__TASK OBJECTIVE__
The answer must be the data, repeated exactly.

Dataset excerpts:
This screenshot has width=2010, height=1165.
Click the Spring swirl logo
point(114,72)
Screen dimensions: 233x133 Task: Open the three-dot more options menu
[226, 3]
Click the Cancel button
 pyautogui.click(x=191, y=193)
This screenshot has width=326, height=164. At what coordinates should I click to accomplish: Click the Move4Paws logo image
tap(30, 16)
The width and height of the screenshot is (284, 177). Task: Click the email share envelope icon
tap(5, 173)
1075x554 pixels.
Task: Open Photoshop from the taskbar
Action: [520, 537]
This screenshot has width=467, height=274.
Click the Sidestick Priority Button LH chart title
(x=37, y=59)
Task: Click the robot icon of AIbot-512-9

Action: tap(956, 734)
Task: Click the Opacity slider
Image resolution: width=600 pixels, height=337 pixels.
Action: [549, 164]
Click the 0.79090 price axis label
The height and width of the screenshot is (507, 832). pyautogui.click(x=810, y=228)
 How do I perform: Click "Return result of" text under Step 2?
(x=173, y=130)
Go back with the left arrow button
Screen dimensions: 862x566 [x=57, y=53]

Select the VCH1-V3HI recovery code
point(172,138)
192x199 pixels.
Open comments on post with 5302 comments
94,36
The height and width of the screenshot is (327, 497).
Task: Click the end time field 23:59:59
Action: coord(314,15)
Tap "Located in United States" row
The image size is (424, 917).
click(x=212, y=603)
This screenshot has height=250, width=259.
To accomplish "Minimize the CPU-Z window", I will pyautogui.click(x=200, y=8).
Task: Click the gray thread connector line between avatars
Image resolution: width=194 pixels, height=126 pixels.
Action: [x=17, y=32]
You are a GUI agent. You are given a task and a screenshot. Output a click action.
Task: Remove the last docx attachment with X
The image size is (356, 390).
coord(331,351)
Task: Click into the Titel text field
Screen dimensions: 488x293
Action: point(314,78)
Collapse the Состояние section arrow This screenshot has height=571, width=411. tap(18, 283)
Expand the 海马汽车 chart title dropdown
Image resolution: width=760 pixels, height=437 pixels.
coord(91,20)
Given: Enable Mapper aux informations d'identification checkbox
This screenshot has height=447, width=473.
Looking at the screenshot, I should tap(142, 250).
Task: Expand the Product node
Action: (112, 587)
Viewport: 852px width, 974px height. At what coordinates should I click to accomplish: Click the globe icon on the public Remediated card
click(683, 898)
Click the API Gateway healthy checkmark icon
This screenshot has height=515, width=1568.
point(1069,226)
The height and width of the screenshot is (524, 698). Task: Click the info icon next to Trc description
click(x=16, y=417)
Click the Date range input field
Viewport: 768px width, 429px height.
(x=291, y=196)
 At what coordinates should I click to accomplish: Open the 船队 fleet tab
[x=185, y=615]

__OUTPUT FOR THIS EXERCISE__
This screenshot has width=2010, height=1165.
Click the Spring swirl logo
point(114,72)
Screen dimensions: 233x133 Task: Open the three-dot more options menu
[226, 3]
Click the Cancel button
 pyautogui.click(x=191, y=193)
This screenshot has width=326, height=164. At what coordinates should I click to accomplish: Click the Move4Paws logo image
tap(30, 16)
The width and height of the screenshot is (284, 177). Task: Click the email share envelope icon
tap(5, 173)
1075x554 pixels.
Task: Open Photoshop from the taskbar
Action: [520, 537]
This screenshot has width=467, height=274.
Click the Sidestick Priority Button LH chart title
(x=37, y=59)
Task: Click the robot icon of AIbot-512-9

Action: tap(956, 734)
Task: Click the Opacity slider
Image resolution: width=600 pixels, height=337 pixels.
Action: [549, 164]
Click the 0.79090 price axis label
The height and width of the screenshot is (507, 832). pyautogui.click(x=810, y=228)
 How do I perform: Click "Return result of" text under Step 2?
(x=173, y=130)
Go back with the left arrow button
Screen dimensions: 862x566 [x=57, y=53]

Select the VCH1-V3HI recovery code
point(172,138)
192x199 pixels.
Open comments on post with 5302 comments
94,36
The height and width of the screenshot is (327, 497).
Task: Click the end time field 23:59:59
Action: coord(314,15)
Tap "Located in United States" row
The image size is (424, 917).
click(x=212, y=603)
This screenshot has height=250, width=259.
To accomplish "Minimize the CPU-Z window", I will pyautogui.click(x=200, y=8).
Task: Click the gray thread connector line between avatars
Image resolution: width=194 pixels, height=126 pixels.
Action: [x=17, y=32]
You are a GUI agent. You are given a task and a screenshot. Output a click action.
Task: Remove the last docx attachment with X
The image size is (356, 390).
coord(331,351)
Task: Click into the Titel text field
Screen dimensions: 488x293
Action: point(314,78)
Collapse the Состояние section arrow This screenshot has height=571, width=411. tap(18, 283)
Expand the 海马汽车 chart title dropdown
Image resolution: width=760 pixels, height=437 pixels.
coord(91,20)
Given: Enable Mapper aux informations d'identification checkbox
This screenshot has height=447, width=473.
Looking at the screenshot, I should tap(142, 250).
Task: Expand the Product node
Action: (112, 587)
Viewport: 852px width, 974px height. At what coordinates should I click to accomplish: Click the globe icon on the public Remediated card
click(683, 898)
Click the API Gateway healthy checkmark icon
This screenshot has height=515, width=1568.
point(1069,226)
The height and width of the screenshot is (524, 698). Task: Click the info icon next to Trc description
click(x=16, y=417)
Click the Date range input field
Viewport: 768px width, 429px height.
(x=291, y=196)
 At what coordinates should I click to accomplish: Open the 船队 fleet tab
[x=185, y=615]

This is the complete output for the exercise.